Ancora otto giorni, il tempo era strano, alcuni minuti potevano sembrare secoli. Forse era qualcosa che aveva a che fare con le discipline trascendentali che la affascinavano tanto.
Qualcuno le aveva detto di seguire il suo istinto ma lei aveva preferito altrimenti. La parola data, il tentativo, ormai fallito di questo era ben conscia, il viaggio.
Aveva sbagliato? Questo pensiero le venne rigurgitato di fronte dalla sua anima. Le era sempre piaciuto viaggiare, prima con i suoi genitori, poi con la sorella, poi…
I suoi erano altrove, a pensarla felice. Sua sorella da qualche parte in Austria, con un’amica. Lei qui, intrappolata da se stessa in se stessa.
Non era sola e questo era decisamente… cosa? Una sfortuna? Una fortuna? La brezza mattutina portò alla sua attenzione l’anima della città. I miasmi dei bruciatori, l’odore di fritto, il rumore dei clacson del traffico sottostante.

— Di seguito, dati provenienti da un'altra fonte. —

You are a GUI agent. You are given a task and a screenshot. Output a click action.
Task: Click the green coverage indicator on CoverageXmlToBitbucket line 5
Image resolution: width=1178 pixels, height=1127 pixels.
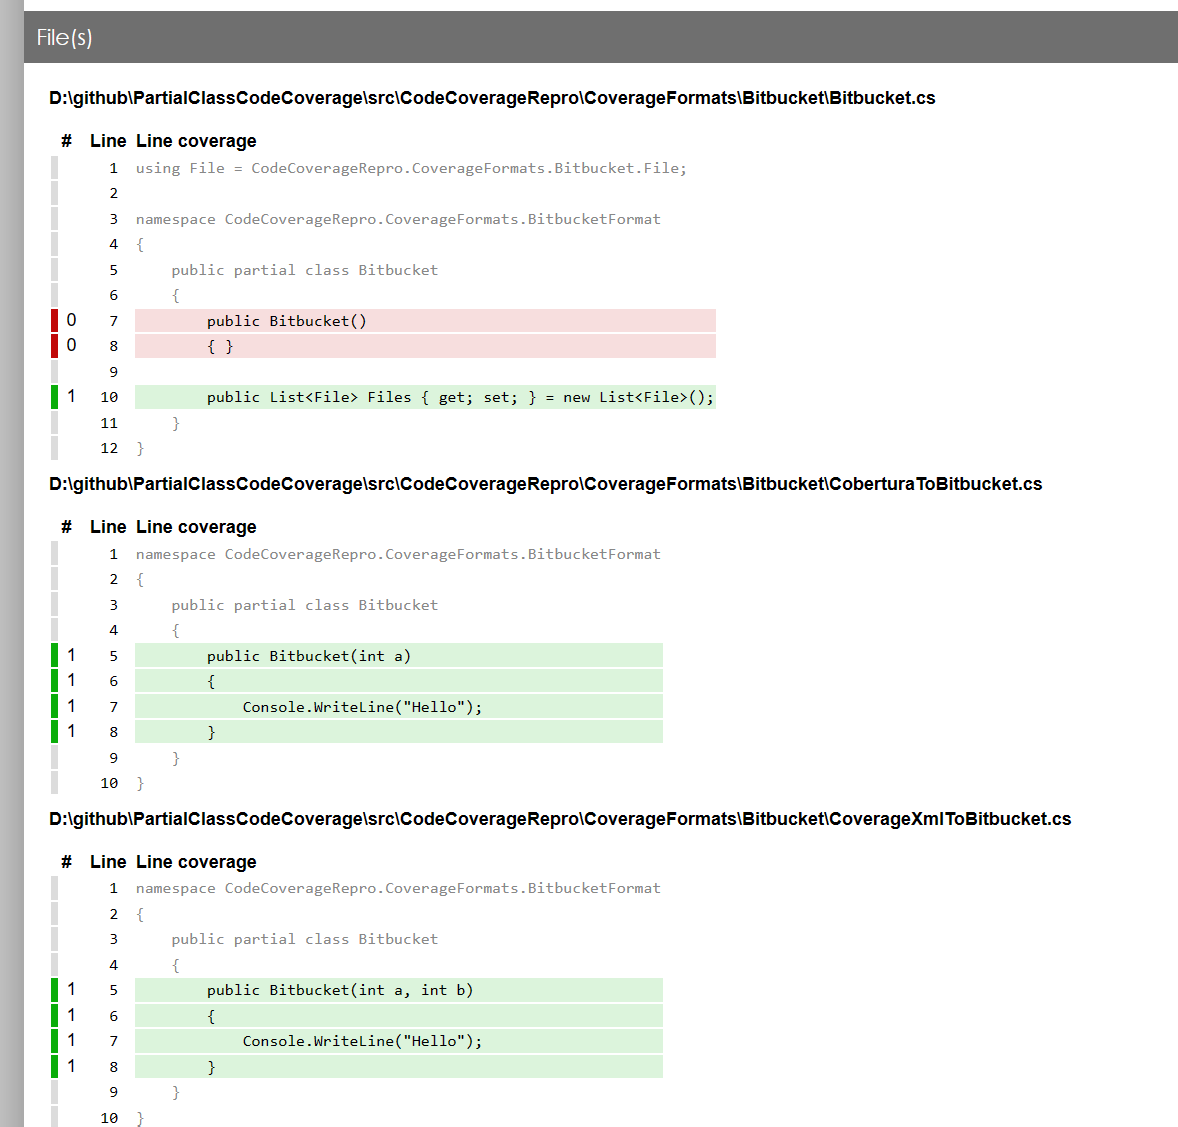(55, 990)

Non era questo a rattristarla, era la coscienza comune di ogni città. Si soprese a pensare alle montange invisibili, al sole pulito e fresco che sorgeva dietro i picchi, all’aroma della vaniglia, alla luce delicata che allagava la valle riempiendo le sue retine, fugando e rimpicciolendo le sue iridi. Al calore della sua anima, delle loro anime. Fuse insieme in estatici attimi, secondi cristallizzati nel gelido vuoto del nulla. Piccoli come atomi, duri come il diamante, preziosi…

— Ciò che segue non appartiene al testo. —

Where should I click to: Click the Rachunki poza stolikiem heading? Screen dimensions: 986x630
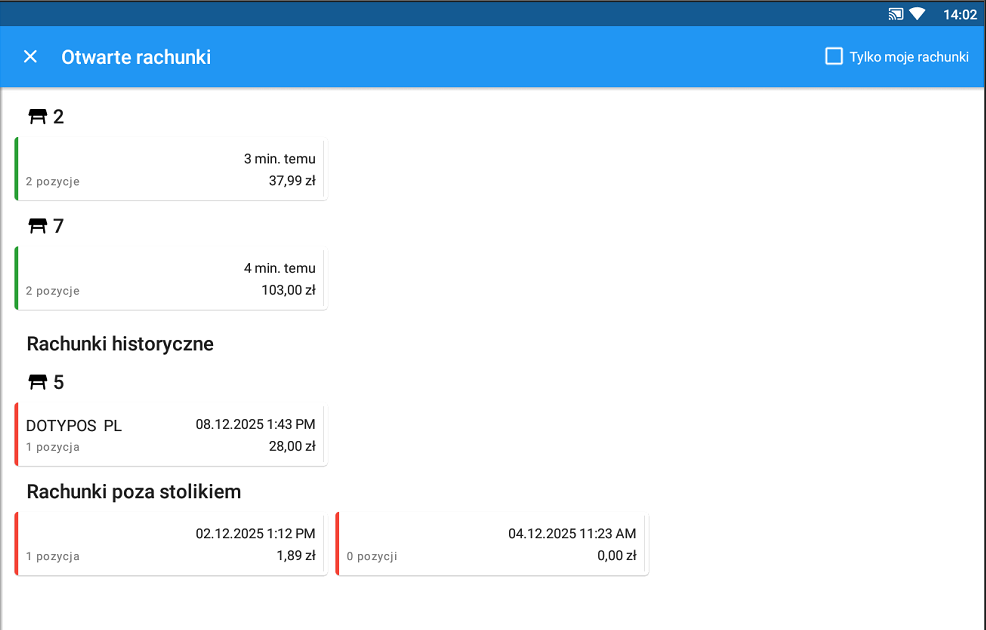click(133, 492)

Pensò alla calma, al calore che poteva darle. Che avrebbe potuto dargli. Aveva sbagliato? La cosa la stava ossessionando. Si accasciò contro la finestra-porta, afferrò le ginocchia, come quando era piccola e papà la accarezzava dolcemente sulla testa.
Dov’era ora. Desiderò una carezza, del calore umano, un animo nel quale perdersi. Una folata di smog le trascinò via tutto questo.